Yes; it’s a cliché, but it really is good to talk. This is especially true in times of uncertainty. The less you tell people, the more they will make up their own version of the story – which is often worse than it actually is.
Did you ever play Chinese Whispers at School?
According to Wikipedia: this is a game played around the world in which one person whispers a message to another, which is passed through a line of people until the last player announces the message to the entire group. Errors typically accumulate in the retellings, so the statement announced by the last player differs significantly, and often amusingly, from the one uttered by the first. Reasons for changes include anxiousness or impatience, erroneous corrections, the difficult-to-understand mechanism of whispering, and that some players may deliberately alter what is being said to guarantee a changed message by the end of the line.
How does this reflect a workplace that does not communicate its changes?
I’m sure many of you have heard snippets of news on the grapevine which have turned out to be a very different truth, or you have heard something about a co-worker which did not come from a reliable source. A lot of these interactions contribute to the culture of an organisation, but if left unchecked can be damaging.
Here are a few tips to help you keep staff up-to-date when times are tough:
- Develop a clear communication strategy
Have a clear and consistent message based on the business rationale for change. In a difficult situation, you might feel under pressure to move away from the corporate line to sound less formal, but it’s crucial to stick to the leadership message as consistency is key.
- Control information
There is always a danger of leaks. Work to control the flow of information. Make sure only the official channels speak on behalf of the company. Know your stakeholders – banks, suppliers, employees, shareholders and so on – and ensure you are equipped to communicate with each.
- Keep it simple
People need clarity and understanding about what the current situation is, how it affects them and what the next steps are. Be concise and stick to the facts – wordy and complicated messages will only confuse employees and create more upheaval.
- Prepare and practise
If you’re giving a speech to your staff (at a townhall session perhaps) prepare a script and practise delivering it. Take time to become confident and comfortable with the words – you need to understand the business concept and the rationale behind the change. Be prepared to answer questions, such as “why me?” and “how will I tell my family?” You also need to recognise that people respond differently to change, so prepare for various scenarios.

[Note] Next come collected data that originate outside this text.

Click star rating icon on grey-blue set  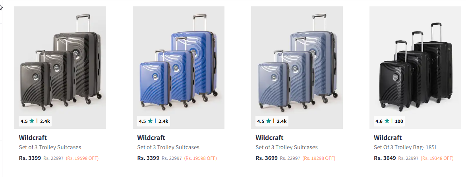point(269,121)
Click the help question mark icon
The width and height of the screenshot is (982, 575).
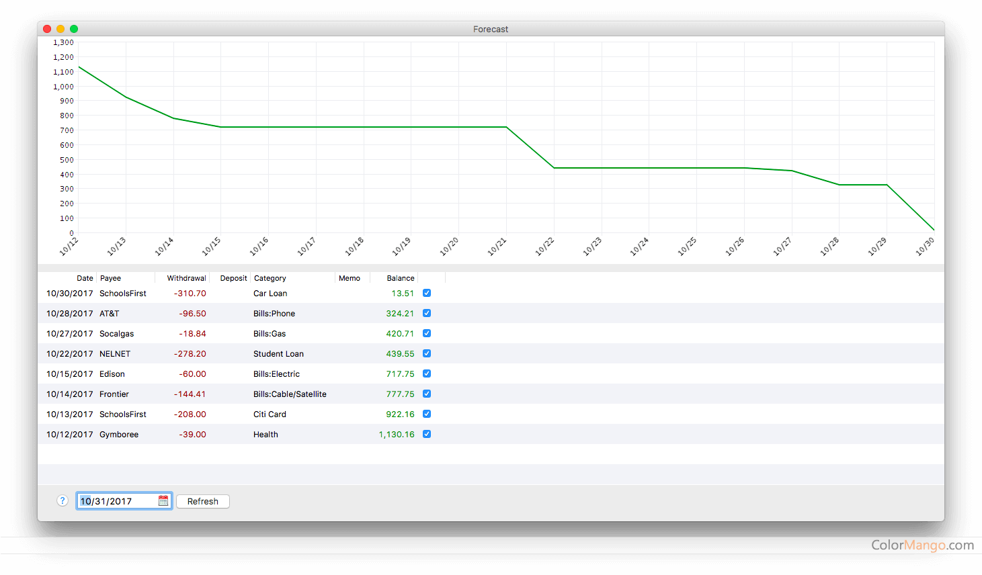(63, 500)
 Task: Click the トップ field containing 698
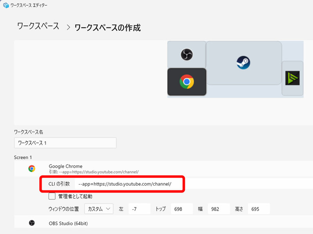point(181,209)
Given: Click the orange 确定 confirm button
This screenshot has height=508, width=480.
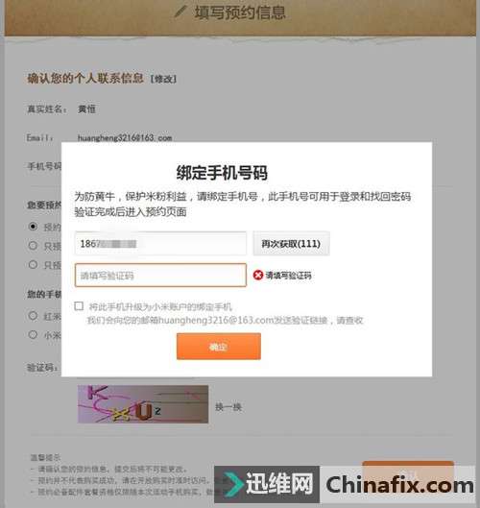Looking at the screenshot, I should tap(219, 347).
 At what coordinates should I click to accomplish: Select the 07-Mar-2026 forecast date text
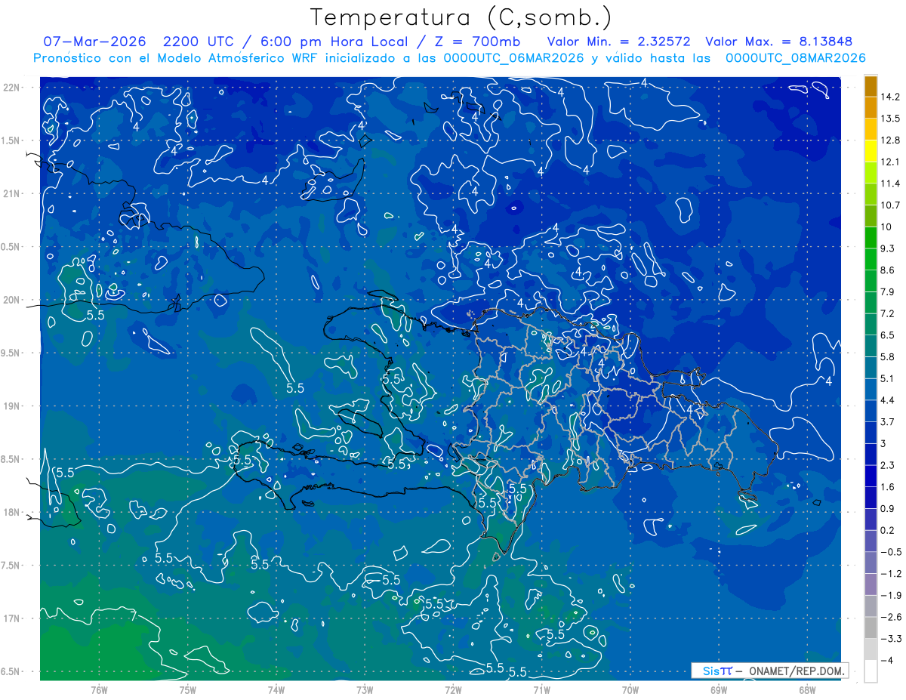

Delivering bad news can be stressful. When they’re trying to stay in control, people often speak too much and don’t listen enough. This is usually due to nerves, so practising what you want to say can really help here. Developing listening skills is also crucial to demonstrate high levels of respect for the individuals affected by redundancy, as well as their colleagues still in the organisation.
- Timing is critical
Let the people who are being made redundant know before the rest of the world. Make sure your internal and external communications are joined up. Employees won’t be happy if they find out about job losses before you’ve taken time to talk to and inform them.
- Be compassionate
Some people think they can’t be compassionate because they have to remain professional. But telling somebody that they’re about to lose their job always demands compassion. Look at the situation from the other person’s perspective and respect how difficult it might be for them, especially if they have been with the organisation for a number of years.
- Be visible and supportive
A lot of managers deliver bad news and then shy away. But it’s important to keep your door open and make yourself available if people have questions and grievances. Listen to their concerns and don’t be afraid to admit that you don’t have an immediate answer. Saying, “I don’t know but I will find out for you as soon as possible” is better than making employees feel they can’t approach you.

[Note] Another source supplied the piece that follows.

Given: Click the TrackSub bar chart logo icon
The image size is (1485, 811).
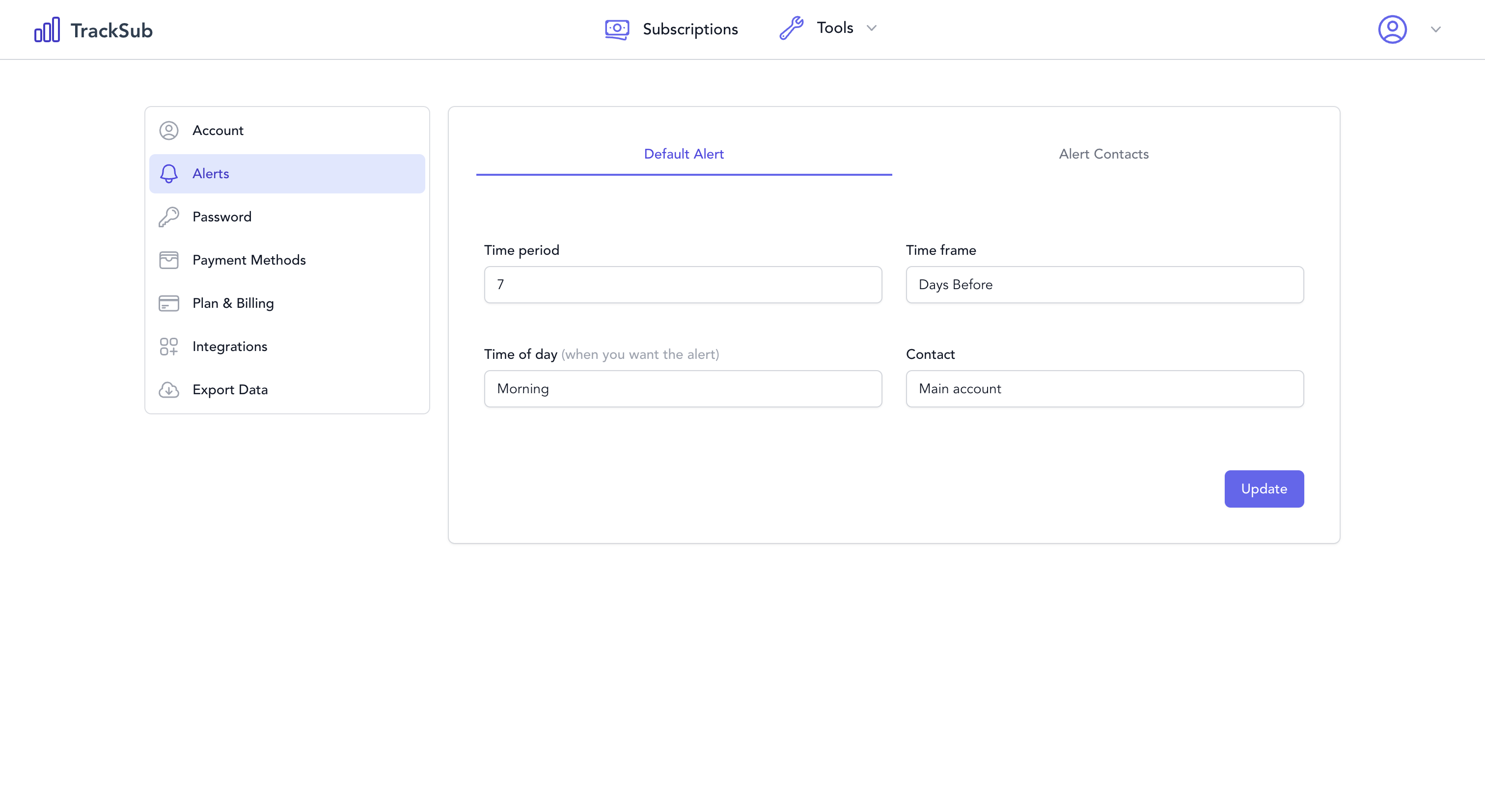Looking at the screenshot, I should tap(47, 29).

- Don’t raise hopes about outcomes
You need to deliver the news with empathy, but avoid sharing your opinion or raising peoples’ hopes. If you can’t promise positive news, don’t. Rather, focus on the steps that you will take to help with the transition.
- Signpost individuals to resources that can help them
The support networks for people who are being made redundant depend on their individual situations. Your HR team is often the first port of call, and some organisations also offer professional outplacement support for those affected by redundancy. People could also contact charities, unions and other independent organisations for advice, or to help them deal with stress and financial problems. Knowing that there is help available, and how to access it, can make all the difference.

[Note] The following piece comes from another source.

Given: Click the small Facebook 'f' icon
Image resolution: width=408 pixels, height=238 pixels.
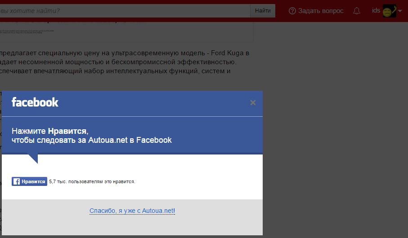Looking at the screenshot, I should coord(16,181).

And always… Manage yourself through the change
As a manager, you also need to build your own resilience to cope with stress, deal with all scenarios with care and manage your own feelings about the loss of your colleagues and friends. Don’t be afraid to ask your company for additional support. Again, the support resources available to managers depend on the situation. In the first instance, managers should contact their HR team for guidance, or ask their company or professional network for additional support.
In any period of redundancy, there needs to be a grieving period, where staff can digest what has happened, but then you have to move on and show those remaining that they play an important role. It is not just the current workforce that needs to be kept on-side after a spate of redundancies.
The strategy to minimise the impact on reputation may also involve reaching out to future employees. Any communication plan should be long term to keep staff motivated and focused, at the end of the day, they are the future of your business.
Even through difficult times, companies want to be seen to be good employers. The way to address that is to put out a message that says, we’re making adjustments to ensure a healthy future.